In spite of the fact that Obama has ignited a movement of people who were previously disenchanted with the system, as well as millions of others from many different backgrounds, politics and the social climate of this country demands that he play down his intelligence and access to education. Unfortunately this is a pressure that many minorities feel they must submit to in order to fit in, both on the playground and professionally. This is not an experience limited to minorities—after all, some twenty-somethings with trust funds adopt the urban vernacular for street ‘cred and volunteer in the third world to shed the stigma of a sheltered, privileged existence. Unfortunately, this habit of understating ones ability and fortune seems to have more negative effects for men of color, and for Obama, who is always seen as an exception to any norm, his privilege offers him contradictory liabilities and opportunities. That he has the resources to play down puts him on an even playing field with elite men like McCain, Bush and Gore, as his credentials help him to be perceived as “Presidential.” As a result, Miss Cheapist, in her novice attempt at punditry, would say it’s not worth it for him to be too humble…while being relatively new to the game works to his advantage, so does the experience that preceded this moment. Recently Miss Cheapist overheard an undecided woman voter stating what many are afraid to utter: “I know I should vote for Obama. Obviously he’s qualified because of he went to Punahou and Harvard, but I don’t know if I want to risk it.” While George Bush was somehow able to mask his genteel background and Andover education with a contrived Southern “folksiness,” Obama, and probably McCain as well, has to cultivate a different type of class identity that appeals those who, for whatever reason, find them out of touch. Fortunately, Obama, with his mixed race and cultural background, as well as his years as a community organizer, has earned a reputation of objectivity; a listener willing to look at new solutions. Ironically, this ability to see things from different points of view seems to come from being in the greatest position of privilege possible, something difficult and unnecessary to disguise.

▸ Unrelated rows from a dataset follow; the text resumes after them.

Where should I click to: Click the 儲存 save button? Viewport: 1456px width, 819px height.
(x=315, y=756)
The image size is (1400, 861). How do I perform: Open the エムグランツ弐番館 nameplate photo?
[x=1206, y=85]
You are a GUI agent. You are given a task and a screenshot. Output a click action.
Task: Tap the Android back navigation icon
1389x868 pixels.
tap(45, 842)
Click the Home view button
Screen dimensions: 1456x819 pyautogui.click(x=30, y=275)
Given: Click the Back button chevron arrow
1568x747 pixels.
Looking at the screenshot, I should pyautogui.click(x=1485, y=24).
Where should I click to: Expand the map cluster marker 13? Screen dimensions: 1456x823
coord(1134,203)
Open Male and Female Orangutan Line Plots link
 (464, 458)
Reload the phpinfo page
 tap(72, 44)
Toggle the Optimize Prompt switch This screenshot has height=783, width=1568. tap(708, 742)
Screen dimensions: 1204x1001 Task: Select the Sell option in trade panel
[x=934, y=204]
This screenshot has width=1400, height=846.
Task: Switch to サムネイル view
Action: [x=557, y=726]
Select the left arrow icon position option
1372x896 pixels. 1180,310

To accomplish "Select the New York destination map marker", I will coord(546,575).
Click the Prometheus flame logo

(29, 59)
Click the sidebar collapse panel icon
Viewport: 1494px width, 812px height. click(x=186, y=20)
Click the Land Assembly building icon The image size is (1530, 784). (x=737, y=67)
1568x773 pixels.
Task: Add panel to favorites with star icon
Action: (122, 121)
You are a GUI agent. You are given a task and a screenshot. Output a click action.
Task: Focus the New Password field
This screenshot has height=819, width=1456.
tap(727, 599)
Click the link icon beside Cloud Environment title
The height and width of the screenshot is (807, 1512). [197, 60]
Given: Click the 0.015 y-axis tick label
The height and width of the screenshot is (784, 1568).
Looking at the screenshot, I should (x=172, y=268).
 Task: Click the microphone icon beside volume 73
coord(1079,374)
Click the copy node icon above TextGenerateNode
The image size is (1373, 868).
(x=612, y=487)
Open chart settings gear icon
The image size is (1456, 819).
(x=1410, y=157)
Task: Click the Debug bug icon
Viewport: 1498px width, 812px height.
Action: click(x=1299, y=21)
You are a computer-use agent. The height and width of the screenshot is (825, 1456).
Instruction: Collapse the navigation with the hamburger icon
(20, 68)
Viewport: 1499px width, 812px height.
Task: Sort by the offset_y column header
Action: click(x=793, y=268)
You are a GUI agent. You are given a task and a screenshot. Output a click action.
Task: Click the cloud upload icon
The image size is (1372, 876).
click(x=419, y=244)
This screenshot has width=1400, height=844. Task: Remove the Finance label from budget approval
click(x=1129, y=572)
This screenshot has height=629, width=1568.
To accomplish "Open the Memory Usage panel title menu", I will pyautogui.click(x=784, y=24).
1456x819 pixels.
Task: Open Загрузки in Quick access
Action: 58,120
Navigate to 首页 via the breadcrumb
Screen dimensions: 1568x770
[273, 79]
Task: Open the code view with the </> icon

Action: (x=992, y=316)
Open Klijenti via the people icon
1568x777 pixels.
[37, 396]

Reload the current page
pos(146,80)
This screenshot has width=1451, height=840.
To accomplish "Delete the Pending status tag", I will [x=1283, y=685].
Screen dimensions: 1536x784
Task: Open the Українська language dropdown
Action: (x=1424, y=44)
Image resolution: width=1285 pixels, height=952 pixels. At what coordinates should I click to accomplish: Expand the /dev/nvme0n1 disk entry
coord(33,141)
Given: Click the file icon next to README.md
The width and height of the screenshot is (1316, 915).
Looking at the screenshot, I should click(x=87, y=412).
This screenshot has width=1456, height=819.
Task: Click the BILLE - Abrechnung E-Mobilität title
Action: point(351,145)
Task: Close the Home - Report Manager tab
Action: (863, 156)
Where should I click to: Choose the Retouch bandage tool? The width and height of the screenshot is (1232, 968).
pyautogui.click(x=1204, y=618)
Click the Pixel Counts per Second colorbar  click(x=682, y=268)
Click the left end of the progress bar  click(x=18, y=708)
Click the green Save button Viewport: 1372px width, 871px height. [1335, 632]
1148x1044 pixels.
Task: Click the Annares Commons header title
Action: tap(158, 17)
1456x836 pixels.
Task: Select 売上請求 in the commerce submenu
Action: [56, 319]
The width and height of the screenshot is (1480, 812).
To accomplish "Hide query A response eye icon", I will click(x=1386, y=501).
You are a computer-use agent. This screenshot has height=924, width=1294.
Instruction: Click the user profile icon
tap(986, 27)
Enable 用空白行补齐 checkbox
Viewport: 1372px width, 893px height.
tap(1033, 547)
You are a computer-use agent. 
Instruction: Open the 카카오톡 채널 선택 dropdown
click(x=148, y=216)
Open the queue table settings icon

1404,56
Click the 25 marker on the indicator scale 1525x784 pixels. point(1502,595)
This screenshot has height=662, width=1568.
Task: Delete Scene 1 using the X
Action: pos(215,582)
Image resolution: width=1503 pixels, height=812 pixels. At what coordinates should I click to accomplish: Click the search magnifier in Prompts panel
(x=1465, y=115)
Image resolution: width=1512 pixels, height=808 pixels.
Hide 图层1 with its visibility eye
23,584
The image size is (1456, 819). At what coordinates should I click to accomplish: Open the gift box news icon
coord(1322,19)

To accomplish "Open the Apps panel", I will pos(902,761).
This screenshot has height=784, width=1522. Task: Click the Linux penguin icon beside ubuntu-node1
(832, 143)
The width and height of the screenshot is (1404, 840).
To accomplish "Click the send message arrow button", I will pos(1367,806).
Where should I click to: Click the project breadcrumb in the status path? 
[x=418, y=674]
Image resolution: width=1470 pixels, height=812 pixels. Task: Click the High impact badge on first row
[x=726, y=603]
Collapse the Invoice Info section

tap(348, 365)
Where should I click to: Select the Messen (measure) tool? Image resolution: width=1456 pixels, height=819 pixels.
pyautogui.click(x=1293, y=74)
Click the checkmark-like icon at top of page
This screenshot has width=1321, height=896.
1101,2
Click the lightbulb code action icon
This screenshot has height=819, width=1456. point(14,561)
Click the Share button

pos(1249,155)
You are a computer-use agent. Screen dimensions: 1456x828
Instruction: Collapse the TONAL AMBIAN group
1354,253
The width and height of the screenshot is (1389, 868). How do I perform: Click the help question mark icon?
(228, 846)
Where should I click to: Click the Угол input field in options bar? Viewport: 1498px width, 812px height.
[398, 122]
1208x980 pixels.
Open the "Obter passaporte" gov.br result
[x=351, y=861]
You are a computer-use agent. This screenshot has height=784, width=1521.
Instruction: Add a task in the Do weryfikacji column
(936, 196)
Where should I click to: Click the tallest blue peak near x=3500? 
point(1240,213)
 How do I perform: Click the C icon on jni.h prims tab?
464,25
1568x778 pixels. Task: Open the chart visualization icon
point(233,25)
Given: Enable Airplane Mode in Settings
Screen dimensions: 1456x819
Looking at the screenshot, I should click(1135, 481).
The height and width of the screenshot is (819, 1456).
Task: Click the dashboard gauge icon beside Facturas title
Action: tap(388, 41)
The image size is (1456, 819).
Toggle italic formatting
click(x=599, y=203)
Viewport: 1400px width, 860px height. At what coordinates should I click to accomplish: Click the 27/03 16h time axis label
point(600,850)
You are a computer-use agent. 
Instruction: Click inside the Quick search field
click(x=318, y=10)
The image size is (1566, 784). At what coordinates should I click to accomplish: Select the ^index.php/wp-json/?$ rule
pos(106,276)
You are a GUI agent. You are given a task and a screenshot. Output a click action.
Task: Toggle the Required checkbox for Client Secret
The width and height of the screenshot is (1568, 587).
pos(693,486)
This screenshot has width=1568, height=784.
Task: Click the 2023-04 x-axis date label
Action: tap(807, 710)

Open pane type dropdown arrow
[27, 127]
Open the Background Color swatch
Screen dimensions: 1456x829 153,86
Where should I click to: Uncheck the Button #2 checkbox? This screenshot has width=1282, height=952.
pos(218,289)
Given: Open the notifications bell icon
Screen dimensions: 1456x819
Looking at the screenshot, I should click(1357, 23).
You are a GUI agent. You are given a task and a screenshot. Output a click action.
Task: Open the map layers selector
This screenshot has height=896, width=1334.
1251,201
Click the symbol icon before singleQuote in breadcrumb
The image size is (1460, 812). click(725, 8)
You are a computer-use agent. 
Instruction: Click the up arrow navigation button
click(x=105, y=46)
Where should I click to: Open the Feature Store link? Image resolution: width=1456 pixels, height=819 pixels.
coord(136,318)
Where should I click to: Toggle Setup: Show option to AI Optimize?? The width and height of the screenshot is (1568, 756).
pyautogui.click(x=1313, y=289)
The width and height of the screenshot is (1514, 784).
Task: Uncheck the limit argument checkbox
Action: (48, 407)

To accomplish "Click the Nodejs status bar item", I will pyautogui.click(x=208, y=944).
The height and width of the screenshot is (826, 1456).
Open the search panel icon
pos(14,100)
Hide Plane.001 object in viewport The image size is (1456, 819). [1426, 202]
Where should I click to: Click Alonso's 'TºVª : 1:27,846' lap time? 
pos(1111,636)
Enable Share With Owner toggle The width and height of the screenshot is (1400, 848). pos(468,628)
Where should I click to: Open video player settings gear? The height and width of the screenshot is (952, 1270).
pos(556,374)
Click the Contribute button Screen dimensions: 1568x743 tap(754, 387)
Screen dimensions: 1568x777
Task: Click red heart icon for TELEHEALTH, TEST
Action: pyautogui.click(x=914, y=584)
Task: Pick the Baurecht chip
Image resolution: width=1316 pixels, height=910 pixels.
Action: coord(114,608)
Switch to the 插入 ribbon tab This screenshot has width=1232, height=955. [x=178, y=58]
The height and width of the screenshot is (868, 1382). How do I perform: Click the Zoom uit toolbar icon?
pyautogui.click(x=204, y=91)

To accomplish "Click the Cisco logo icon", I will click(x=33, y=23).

Miss Cheapist takes in the campus.

Finally, it’s important to mention that downplaying the Punahou prep school experience is something shared by many alum, political hopefuls and otherwise. Whenever Miss Cheapist told others in Hawaii that she attended the elite institution, she was disdainfully mocked for attending the “rich white school,” and assumed to be a snob. She would hesitate to tell people where she went to school for fear that she would be pre-judged, or worse yet, harrassed. At the age of 16, her own driving teacher commented to her that the reason she failed the driving test three times was she was unable to “come down to our level, honey,” rather than a lack of comfort on the road. Even as an adult, it was assumed that she was unable to relate to others simply because she had the chance to attend an incredible school that boasted an Olympic swimming pool, a glass-blowing lab, fourteen tennis courts and Ivy League college placement. Yes, of course her schooling made her a snob who believed she deserved it all, but at the same time, she appreciated the opportunity she gained. She later came to learn that where you went to school is as random as what family you were born into, and really depended on what you made of your education. But humility does not require deception. An education is nothing to hide, especially for someone who does not have a legacy to fall back on, and needs all the help she can get. At first Miss Cheapist gravitated toward Obama because they shared a common experience, and he seemed to really understand the complexity of identity in the 21st century. Now she realizes it is exactly his ability to reach the majority without necessarily identifying with them that made him so special.